Enseguida brota espontánea la pregunta: ¿Qué es lo que sucedió ocho días antes? La respuesta ayuda a contextualizar el hecho de la transfiguración y, además, a entender el mensaje que guarda para nosotros.

Una semana antes, en Cesárea de Filipo, junto a las fuentes del Jordán, Jesús había hecho a sus discípulos unas preguntas inesperadas: “¿Quién dice la gente que soy yo? Y vosotros, ¿quién decís que soy yo?”. Pedro, el más lanzado, respondió con unas palabras tan inspiradas que no podían ser de su propia cosecha: “Tú eres el Cristo de Dios”, que era tanto como decir que era el Mesías, el enviado de Dios, el prometido y esperado por los profeta. Fue como un relámpago en la oscuridad. Pero a continuación Jesús les va a dejar desconcertados al anunciarles un destino espantoso: “El Hijo del hombre tiene que padecer mucho, ser desechado por los ancianos, sumos sacerdotes y escribas, ser ejecutado y resucitar al tercer día”. Y les habló de su seguimiento con palabras que quemaban: “Si alguno quiere venir en pos de mí, que se niegue a sí mismo, tome su cruz cada día y me siga”. Uno les imagina a Pedro y a sus compañeros desplomados, hundidos. ¿Qué clase de Mesías era éste que acabaría en el patíbulo de los malhechores?: ¿no se leía en la ley de Moisés “maldito el que cuelga del madero?”.

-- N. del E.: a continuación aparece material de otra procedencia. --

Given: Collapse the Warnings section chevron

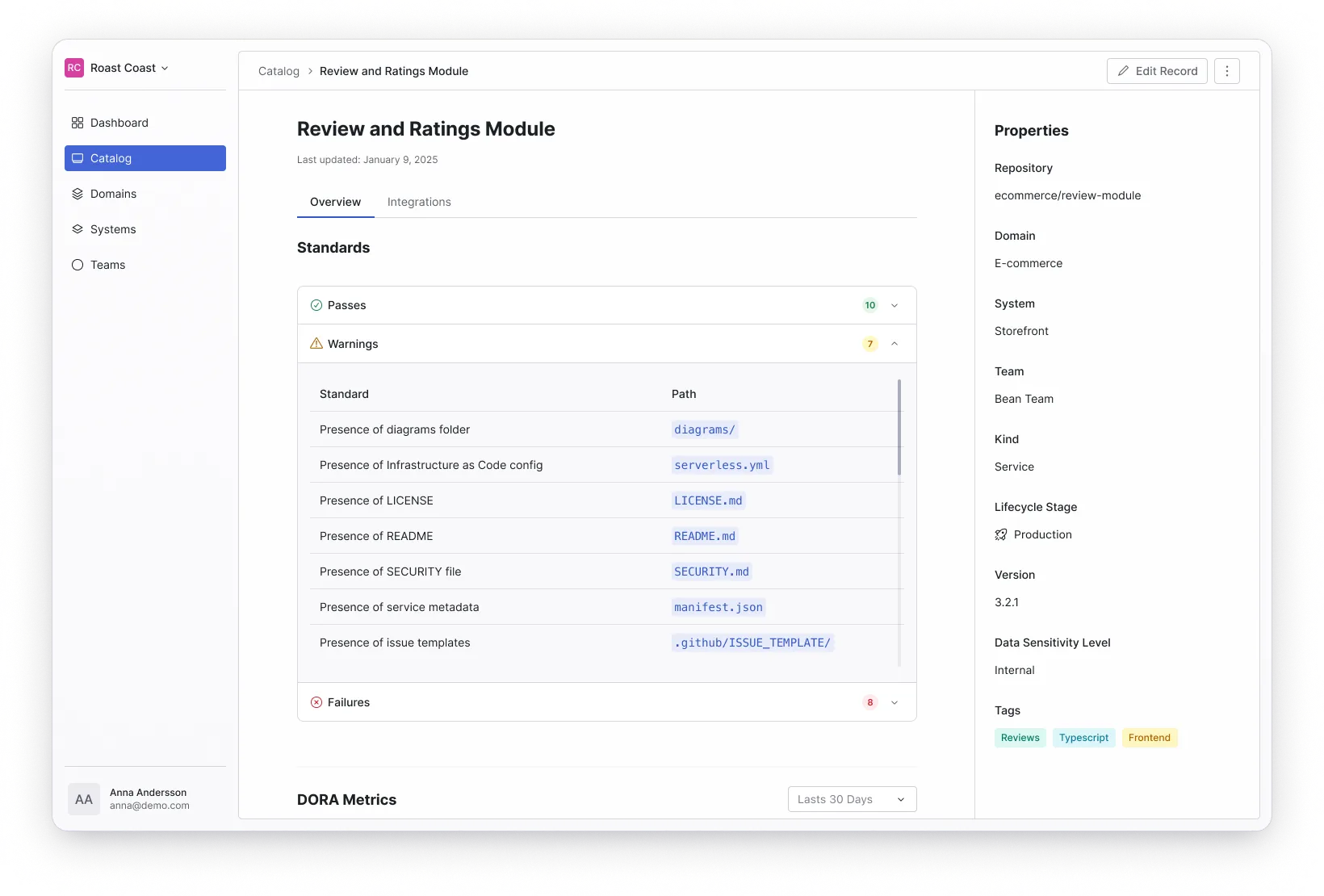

Este era el hecho acontecido unos días antes de la transfiguración. La semana que transcurrió hasta la transfiguración debió de ser para los discípulos una semana amarga, de dudas y sobresaltos. Por eso, Jesús va a darles un anticipo del final del camino que pasaba por Jerusalén y el Gólgota. Sobre el Tabor volvió la luz, se disiparon las tinieblas y se fortalecieron para el trago amargo que tendrían que beber al seguir al Maestro. Dios rompió su silencio: “Este es mi Hijo, el Elegido, escuchadlo”. La doble verdad de Cesárea, proclama por Pedro y por Jesús, es confirmada: Jesús es el Hijo amado del Padre, enviado para dar su vida por amor, para la salvación de los hombres.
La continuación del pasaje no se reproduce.